* Exercise requirements
1. For the blog post below, decide whether each statement agrees with it: (a) the baby's room is already full of color; (b) the couple bought a bassinet from a woman in Brentwood; (c) the steps of the apartment's staircase are rough concrete. Answer yes or no for each, quoting the words of the post that decide it.
2. Reproduce the stretch of the blog post below from "Thursday, October 15, 2009" through "by us both.".
3. List every fundamental that the blog post below says is biologically provided for by mothers.

* Text under study
------------
Thursday, October 15, 2009

All right, I'm calming down now.

Wow! I want to thank everyone who left advice or encouragement on my last post, as well as those of you who emailed me. It’s all very encouraging, and has helped steady my nerves a great deal - it's comforting to know that babies don't necessarily turn your life upside down. I can deal with merely being knocked sideways. However, if any of you have more ideas or thoughts, keep them coming – they were much appreciated by us both.

While Amynah understandably nervous about labour, she’s much calmer about the “ever after” part than I am. For Mothers, I think there’s a certain confidence about the fundamentals: warmth, love, and food are biologically provided for. Dads lack the same innate knowledge – I’ve seen our daughter on the ultrasound, and felt her kicking, but it’s an intellectual understanding. And since I lack the anatomical tools to provide for my daughter’s basic needs, I turn to the traditional solution of homo habilus: somehow, I am certain, that if I can just acquire the right stuff, I can make everything all right.

Comparing the barren, utilitarian space that is “the baby’s room” with the rainbow-bedecked fantasy suites that fill parenting magazines in our doctor’s waiting room was filling me with anxiety: shouldn’t there be colour in there? A Hanging Garden of stimulating mobiles? Calming pictures of barnyard animals and puppies? We have an open staircase in our apartment with rough concrete steps: shouldn’t I coat those with rubberized foam or something? Is it crazy to want to sand the corners off all of our furniture? (Yes, it is).

Of course, I turn to technology because there’s not much else I can do, other than make life easy for Amynah. Also, to be frank, I am not completely at ease with children, especially babies. Nor are they completely at ease with me. A couple of weeks ago, we bought a bassinet from a woman in Brentwood. Her four-year-old daughter was enchanted with Amynah, laughing whenever Amynah laughed. As those of you who know Amynah can guess, this meant the girl was laughing a lot. In contrast, whenever I looked in the kid’s direction, she would cling to her mother’s leg, saying at one point “Mommy, I don’t want to see that man anymore.”
------------
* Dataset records

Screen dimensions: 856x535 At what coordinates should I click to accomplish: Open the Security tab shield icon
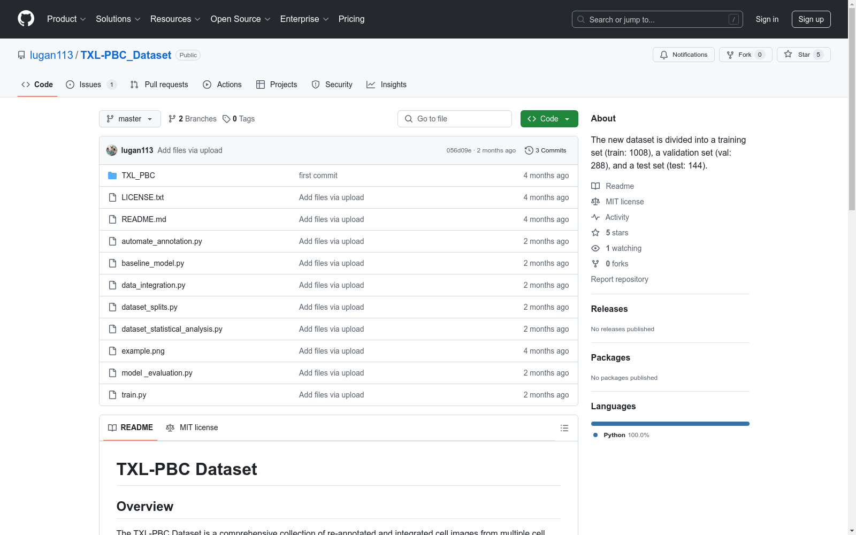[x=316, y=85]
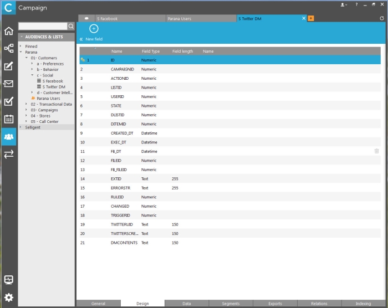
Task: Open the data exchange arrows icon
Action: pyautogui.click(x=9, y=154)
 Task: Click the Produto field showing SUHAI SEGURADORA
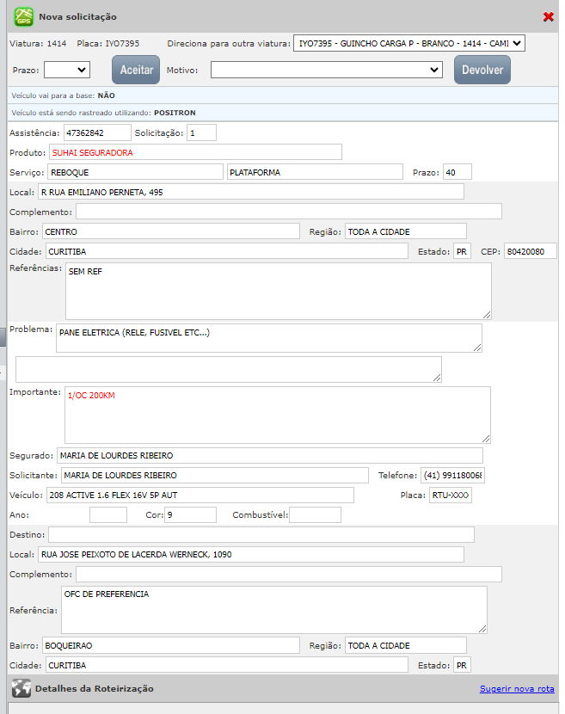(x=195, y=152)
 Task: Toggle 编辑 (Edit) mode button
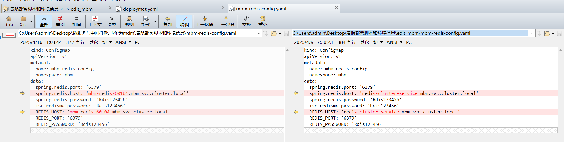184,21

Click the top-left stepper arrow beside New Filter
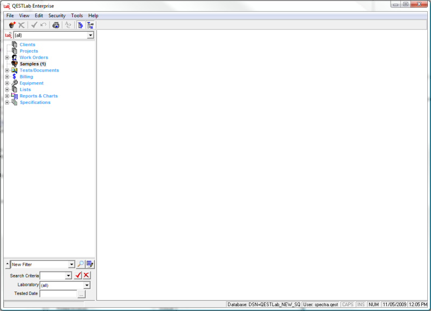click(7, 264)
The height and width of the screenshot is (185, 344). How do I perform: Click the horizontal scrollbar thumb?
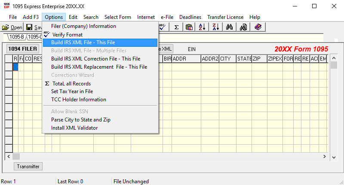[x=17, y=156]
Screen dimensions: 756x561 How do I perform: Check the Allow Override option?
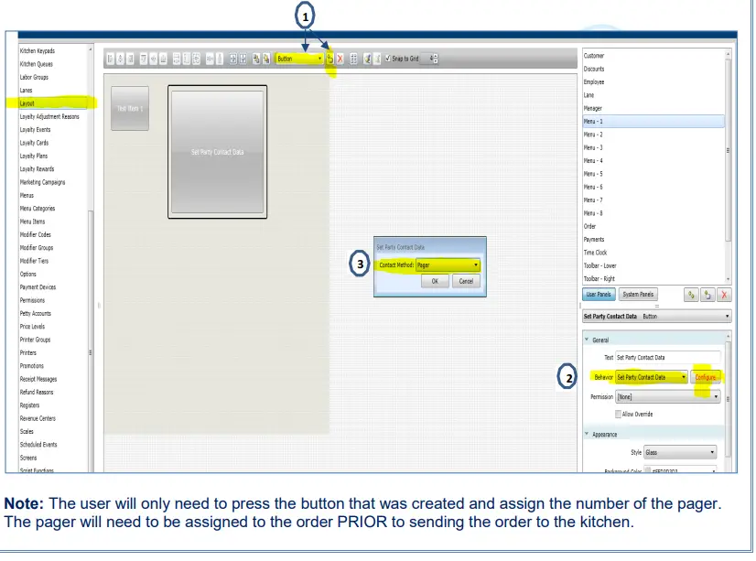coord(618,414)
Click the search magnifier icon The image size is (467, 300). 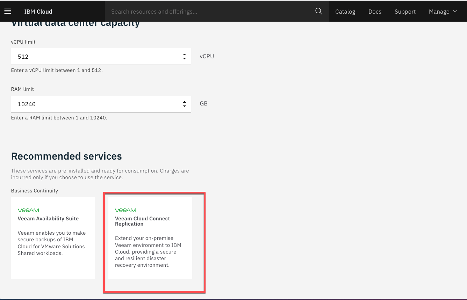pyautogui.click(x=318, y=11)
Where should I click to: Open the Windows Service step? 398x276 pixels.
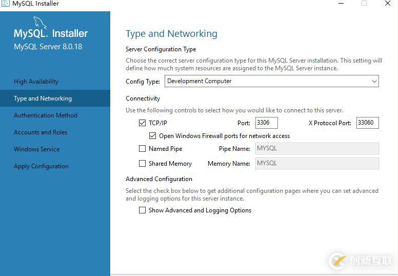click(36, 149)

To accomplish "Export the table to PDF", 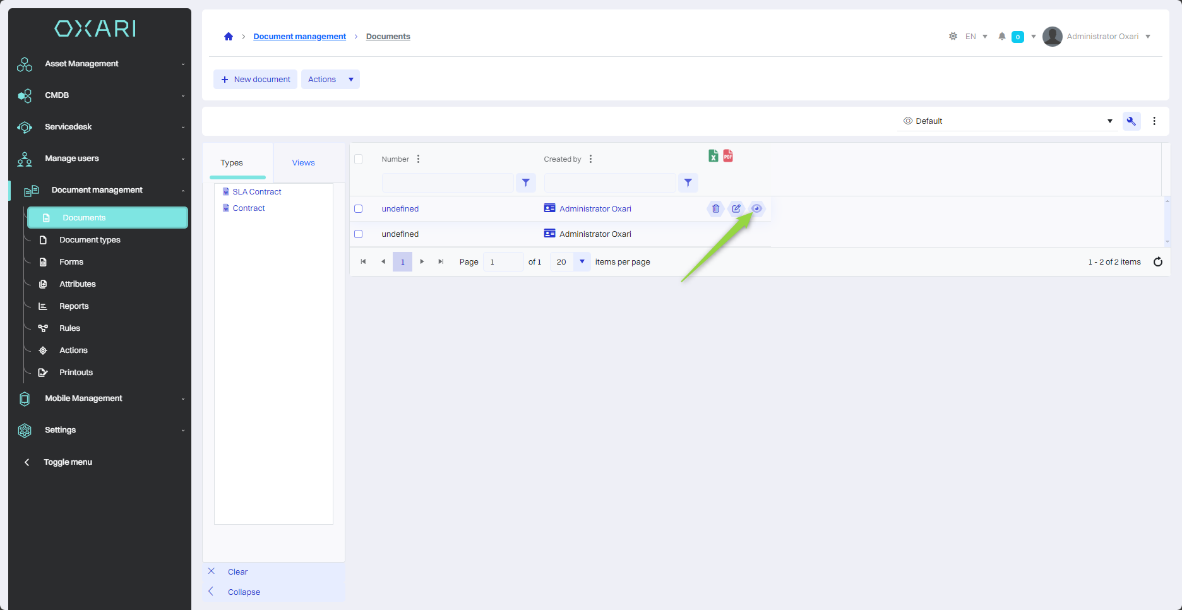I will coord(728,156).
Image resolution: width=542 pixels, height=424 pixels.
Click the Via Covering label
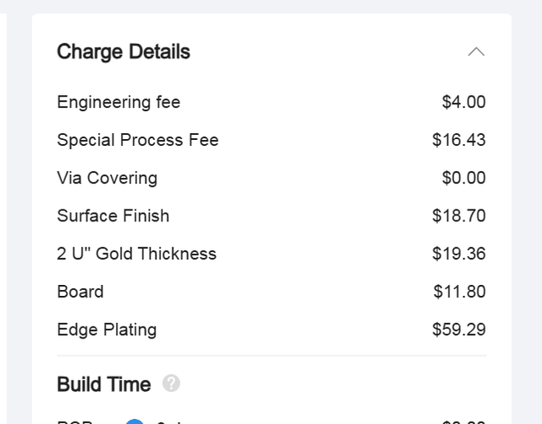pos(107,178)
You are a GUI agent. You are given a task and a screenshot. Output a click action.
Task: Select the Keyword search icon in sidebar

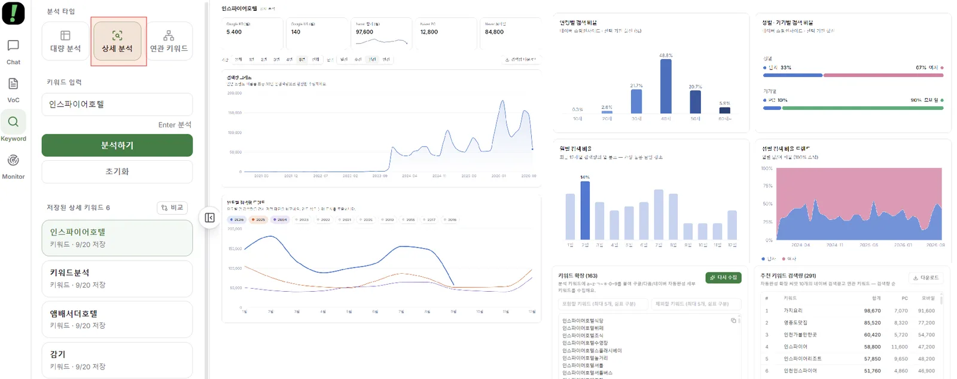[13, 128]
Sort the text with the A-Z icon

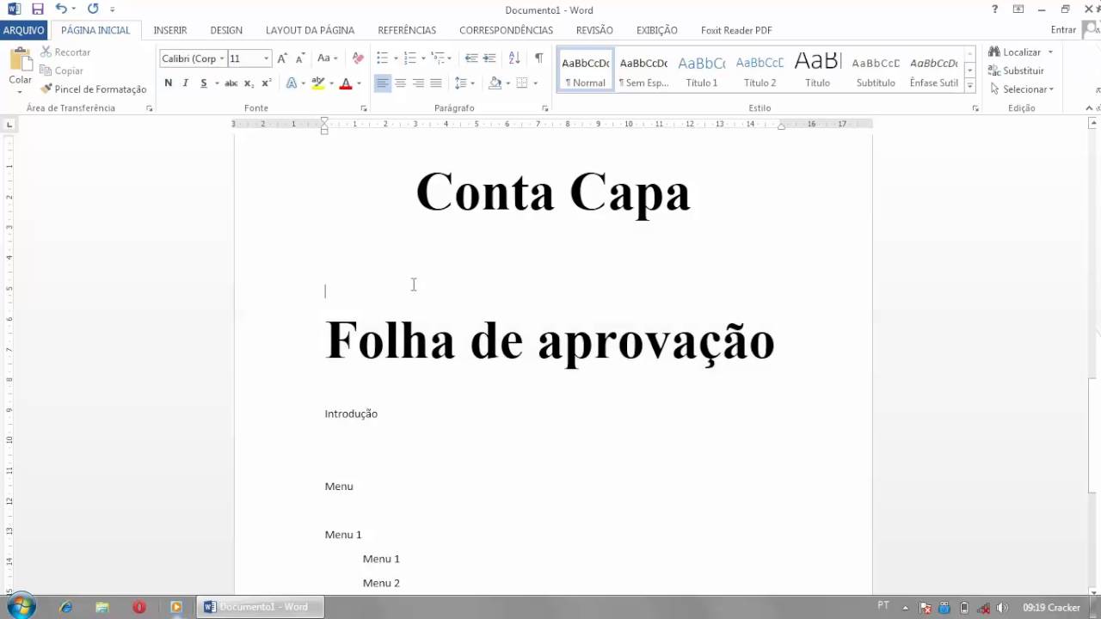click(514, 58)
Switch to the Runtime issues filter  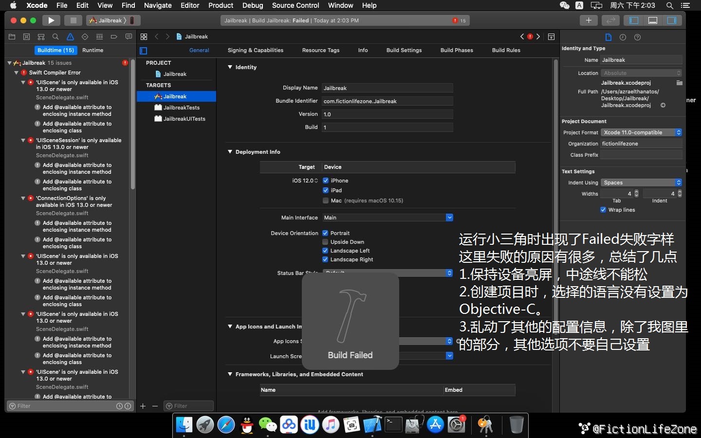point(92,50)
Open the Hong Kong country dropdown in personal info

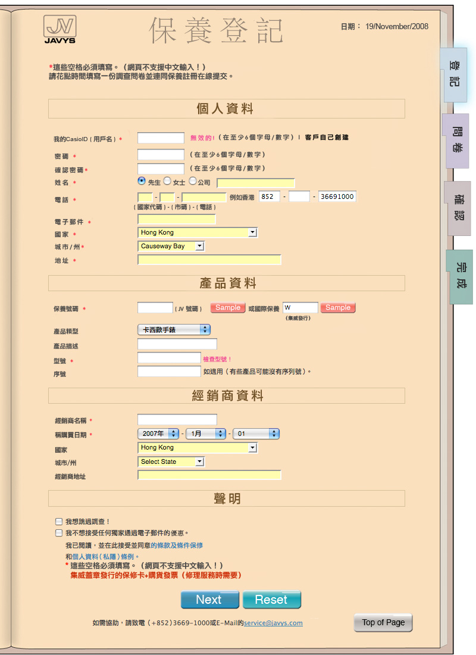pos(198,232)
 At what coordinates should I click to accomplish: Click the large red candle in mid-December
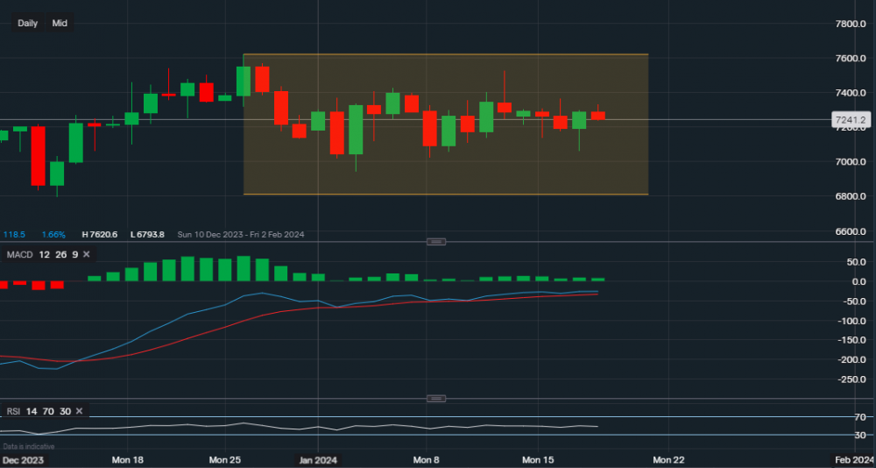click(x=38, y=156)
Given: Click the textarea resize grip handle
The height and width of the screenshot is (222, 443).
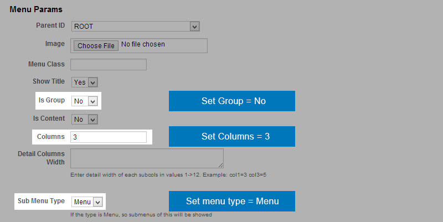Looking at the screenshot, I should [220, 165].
------------
* Results for the exercise
1.
(a) No: "the barren, utilitarian space that is “the baby’s room”"
(b) Yes: "we bought a bassinet from a woman in Brentwood"
(c) Yes: "We have an open staircase in our apartment with rough concrete steps"

2.
Thursday, October 15, 2009

All right, I'm calming down now.

Wow! I want to thank everyone who left advice or encouragement on my last post, as well as those of you who emailed me. It’s all very encouraging, and has helped steady my nerves a great deal - it's comforting to know that babies don't necessarily turn your life upside down. I can deal with merely being knocked sideways. However, if any of you have more ideas or thoughts, keep them coming – they were much appreciated by us both.

3. warmth, love, food